Die Initiative A11 hat bereits im April eine Klage beim Verfassungsgericht eingereicht, um das Gesetz zur Sozialkarte auf seine Verfassungskonformität überprüfen zu lassen. Bisher ist aber keine Entscheidung ergangen. Bis dahin bleibt es dabei, dass gegen die zahlreichen Missstände nur mittels Klagen anhand konkreter Einzelfälle vorgegangen werden kann. Es liegt auf der Hand, dass nicht alle Betroffenen die Ressourcen haben, um ihr Recht durchzusetzen, und dass den NGOs die Ressourcen fehlen, um alle Betroffenen zu erreichen und zu unterstützen.
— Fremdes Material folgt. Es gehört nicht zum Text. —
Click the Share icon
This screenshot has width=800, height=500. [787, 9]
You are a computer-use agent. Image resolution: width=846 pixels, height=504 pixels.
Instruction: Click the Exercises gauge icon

Die mangelnde Transparenz bezüglich der Entscheidungsgründe und der mangelnde, zeitlich verzögerte Rechtsschutz gegen Entscheidungen zur Leistungskürzung, dürften also dafür gesorgt haben, dass vielen anderen Personen zu Unrecht ihre Leistungen gekürzt wurden und sie nicht dagegen vorgehen konnten.